Кто-то из конюхов пошутил, что борзая съедена своим хозяином. Основанием для таких шуточек служили некоторые странности, появившиеся в обиходе Алексея Алексеевича. Так, например, узнав об очередной жертве выбраковки, он шел к трупу лошади и отрезал своим кинжалом длинные ломти мяса, развешивал их где-либо под навесом и затем эти подвяленные куски, затвердевшие, почти черные и пахучие ел сырыми.
— Небось назови это пеммиканом[22], да упакуй с этикеткой позатейливей, да особливо напиши не по-русски — все бы жрать стали да похваливать. А мы вот попросту, по-расейски, повялили малость — солнце всю дрянь там убьет, — да и на потребу! — огрызался Алексей Алексеевич, если кто-либо морщился или порицал его за каннибальские нравы.
Словом, теперь он жил в совершенном соответствии с повадками излюбленных им героев Брет-Гарта, Майн Рида и Джека Лондона. За ним утвердилась репутация человека решительного, без раздумья отметавшего ходячие представления и нормы.

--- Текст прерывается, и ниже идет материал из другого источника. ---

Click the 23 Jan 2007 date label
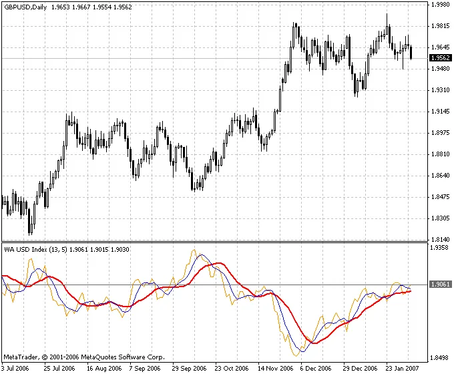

Итак, Алексей Алексеевич остался вдвоем с Мушкой и свято хранившимися принадлежностями былых псовых охот — продать их его не могла заставить никакая нужда.
По утрам он в любую погоду, даже когда под берегом темноводной речки нарастал упругий лед, ходил купаться, прогуливался с арапником и с Мушкой, чуть не ежедневно перетирал и смазывал ремни, подпруги и поводья своих доспехов. К соседям он заглядывал редко. Разве что нападет на него особый стих, и тогда он с утра заглянет к Всеволоду Силычу и этак без обиняков заявит:
— А в Калифорнии с утра пьют джин!
Это означало у него, что он где-то добыл некую толику самогонки и приглашал распить ее с ним. В одиночестве Алексей Алексеевич никогда не пил, а в компании мог «заложить, чтобы чертям тошно стало», как говаривал он.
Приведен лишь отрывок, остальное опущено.